* [Énoncé] Recopiez mot pour mot le passage de l'extrait sur le branding des territoires, en commençant à « Ce livre, où » et en terminant à « ceux des nations. ».

* [Extrait de page]
# # # # # # #

Comme ils apparaissent plats ces totems interchangeables: Ville de Paris, Ville d’Antony, Ville de Vénissieux. Et c’est le même appauvrissement pour les régions. «Les logos des régions de France sont devenus redoutables, se désole Ruedi Baur. Je ne suis pas nostalgique des blasons, mais s’y lisait des histoires. Quand j’ai travaillé avec l’équipe de l’architecte allemand Finn Geipel pour le Grand Paris, on s’est demandé comment le représenter. Si on mettait les logos des communes les uns à côté des autres, il n’y avait aucune qualité, aucune identité. Avec les écussons, on lisait des cours d’eau, des monuments, des coutumes.»

Dans ce manifeste politique qu’est son livre, Ruedi Baur s’intéresse à l’espace public. Car «entre les logos des entreprises et des territoires publics, il n’y a plus de différence, explique-t-il. On vend notre territoire public comme une valeur marchande. Le branding, c’est toujours la simplification, avec un ou deux éléments dans un logo. D’avoir transposé les stratégies de représentation d’entreprises vers des territoires, des villes, des nations, cela fait qu’il n’y a plus de discours politique, que l’image remplace la réalité. C’est démocratiquement et civiquement très dommageable. Il n’y a plus de transparence. Il faut reconcevoir des systèmes graphiques où apparaissent des éléments communs, mais aussi des différences.»

Les affres du branding commercial

Ce livre, où les innombrables ­illustrations – cartes, logotypes, photos – démontrent autant que les textes, exige donc d’ouvrir, de réouvrir les yeux, pour voir comment le branding commercial a mangé le politique, comment il l’a contaminé. Dirigés comme des entreprises, les territoires se vendent comme des fictions économiques et cosmétiques, attractives, et dans une logique de concurrence. Mais alors, si le désamour par rapport aux politiques était aggravé par ces modes de représentations territoriales qui ne disent plus rien? Ce sont leurs images personnelles que mettent en avant ces «chefs à vendre». Objets et iconographies les transforment eux aussi en produits de masse. Savonnette Obama, théière Kim Jong-il, ballon de football Forza Italia, moue d’Angela Merkel, dents de Berlusconi, lunettes de Poutine… jusqu’à la liquidation totale des messages politiques, comme ceux des nations.

# # # # # # #

* [Entrées]

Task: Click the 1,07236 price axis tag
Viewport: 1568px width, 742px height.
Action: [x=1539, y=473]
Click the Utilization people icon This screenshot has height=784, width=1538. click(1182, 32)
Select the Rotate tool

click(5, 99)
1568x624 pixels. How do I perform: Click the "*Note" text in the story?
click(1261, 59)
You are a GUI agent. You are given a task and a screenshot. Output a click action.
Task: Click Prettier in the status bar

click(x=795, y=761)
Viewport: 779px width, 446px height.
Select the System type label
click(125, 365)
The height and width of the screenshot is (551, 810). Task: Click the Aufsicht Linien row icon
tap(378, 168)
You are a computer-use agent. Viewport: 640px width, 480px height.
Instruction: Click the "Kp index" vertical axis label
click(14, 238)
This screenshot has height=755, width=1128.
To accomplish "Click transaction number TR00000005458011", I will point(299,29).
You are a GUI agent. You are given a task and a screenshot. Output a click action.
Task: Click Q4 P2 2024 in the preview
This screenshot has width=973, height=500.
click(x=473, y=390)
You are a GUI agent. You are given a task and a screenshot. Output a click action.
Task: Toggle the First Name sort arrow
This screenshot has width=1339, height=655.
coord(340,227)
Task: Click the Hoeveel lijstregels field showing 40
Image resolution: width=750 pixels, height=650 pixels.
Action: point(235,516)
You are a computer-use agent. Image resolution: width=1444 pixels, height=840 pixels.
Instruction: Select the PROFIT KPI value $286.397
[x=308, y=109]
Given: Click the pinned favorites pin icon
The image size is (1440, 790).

# # # # # # #

* [Réponse attendue]
Ce livre, où les innombrables ­illustrations – cartes, logotypes, photos – démontrent autant que les textes, exige donc d’ouvrir, de réouvrir les yeux, pour voir comment le branding commercial a mangé le politique, comment il l’a contaminé. Dirigés comme des entreprises, les territoires se vendent comme des fictions économiques et cosmétiques, attractives, et dans une logique de concurrence. Mais alors, si le désamour par rapport aux politiques était aggravé par ces modes de représentations territoriales qui ne disent plus rien? Ce sont leurs images personnelles que mettent en avant ces «chefs à vendre». Objets et iconographies les transforment eux aussi en produits de masse. Savonnette Obama, théière Kim Jong-il, ballon de football Forza Italia, moue d’Angela Merkel, dents de Berlusconi, lunettes de Poutine… jusqu’à la liquidation totale des messages politiques, comme ceux des nations.